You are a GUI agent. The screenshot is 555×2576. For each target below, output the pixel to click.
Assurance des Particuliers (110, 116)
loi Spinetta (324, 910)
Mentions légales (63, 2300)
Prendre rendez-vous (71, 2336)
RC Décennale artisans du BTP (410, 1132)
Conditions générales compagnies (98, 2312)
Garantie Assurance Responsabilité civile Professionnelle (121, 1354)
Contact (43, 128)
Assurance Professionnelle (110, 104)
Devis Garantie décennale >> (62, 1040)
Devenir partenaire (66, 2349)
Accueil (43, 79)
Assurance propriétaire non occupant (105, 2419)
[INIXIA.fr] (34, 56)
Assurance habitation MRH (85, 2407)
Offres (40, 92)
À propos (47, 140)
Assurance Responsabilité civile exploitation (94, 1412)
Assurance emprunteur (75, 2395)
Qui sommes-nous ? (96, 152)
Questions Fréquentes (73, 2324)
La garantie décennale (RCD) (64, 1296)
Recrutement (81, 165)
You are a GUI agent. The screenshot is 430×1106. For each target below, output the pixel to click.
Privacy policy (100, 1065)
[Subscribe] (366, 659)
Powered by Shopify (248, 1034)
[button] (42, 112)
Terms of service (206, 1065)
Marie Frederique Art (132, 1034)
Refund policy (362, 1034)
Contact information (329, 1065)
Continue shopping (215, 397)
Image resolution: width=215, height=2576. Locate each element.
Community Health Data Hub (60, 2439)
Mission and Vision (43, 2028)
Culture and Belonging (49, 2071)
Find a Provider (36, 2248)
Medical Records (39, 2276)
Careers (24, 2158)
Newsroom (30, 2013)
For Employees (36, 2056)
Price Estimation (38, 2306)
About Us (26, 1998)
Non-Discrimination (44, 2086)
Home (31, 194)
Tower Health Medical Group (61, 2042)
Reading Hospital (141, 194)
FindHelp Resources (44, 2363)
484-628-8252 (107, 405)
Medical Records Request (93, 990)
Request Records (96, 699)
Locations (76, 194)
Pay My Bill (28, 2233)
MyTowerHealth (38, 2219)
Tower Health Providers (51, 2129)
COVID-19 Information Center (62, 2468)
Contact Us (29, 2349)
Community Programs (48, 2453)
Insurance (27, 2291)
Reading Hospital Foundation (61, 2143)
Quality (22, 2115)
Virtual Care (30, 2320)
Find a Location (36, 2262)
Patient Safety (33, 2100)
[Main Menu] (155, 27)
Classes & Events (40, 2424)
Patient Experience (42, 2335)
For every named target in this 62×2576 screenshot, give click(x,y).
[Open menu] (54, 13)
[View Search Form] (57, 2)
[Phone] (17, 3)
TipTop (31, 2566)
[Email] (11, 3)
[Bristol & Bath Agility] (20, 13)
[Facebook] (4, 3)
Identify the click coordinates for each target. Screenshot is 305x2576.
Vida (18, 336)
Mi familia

———

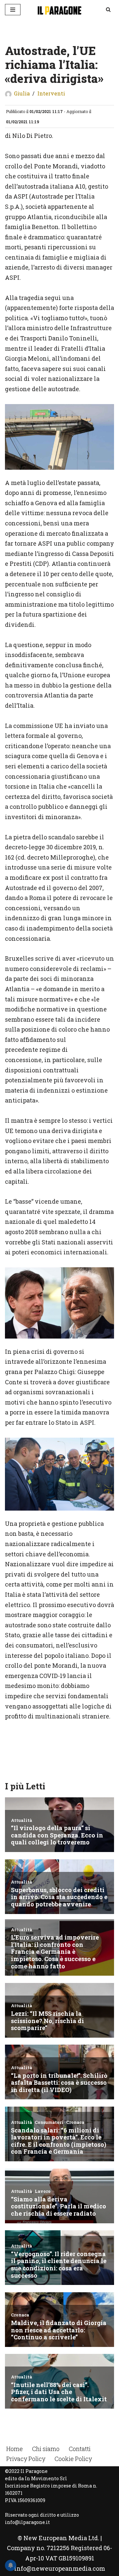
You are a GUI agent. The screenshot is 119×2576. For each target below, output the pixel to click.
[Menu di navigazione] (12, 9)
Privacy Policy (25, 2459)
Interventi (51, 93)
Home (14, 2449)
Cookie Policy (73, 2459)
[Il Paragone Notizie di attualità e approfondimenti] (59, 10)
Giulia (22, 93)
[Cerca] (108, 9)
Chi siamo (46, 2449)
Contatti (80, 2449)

———

Begin with the line above that has "Continue shopping (215, 397)" and continue through the line that has "MyTowerHealth (38, 2219)", setting each one down exactly. Stop there.

Continue shopping (215, 397)
Image resolution: width=215, height=2576. Locate each element.
Community Health Data Hub (60, 2439)
Mission and Vision (43, 2028)
Culture and Belonging (49, 2071)
Find a Provider (36, 2248)
Medical Records (39, 2276)
Careers (24, 2158)
Newsroom (30, 2013)
For Employees (36, 2056)
Price Estimation (38, 2306)
About Us (26, 1998)
Non-Discrimination (44, 2086)
Home (31, 194)
Tower Health Medical Group (61, 2042)
Reading Hospital (141, 194)
FindHelp Resources (44, 2363)
484-628-8252 (107, 405)
Medical Records Request (93, 990)
Request Records (96, 699)
Locations (76, 194)
Pay My Bill (28, 2233)
MyTowerHealth (38, 2219)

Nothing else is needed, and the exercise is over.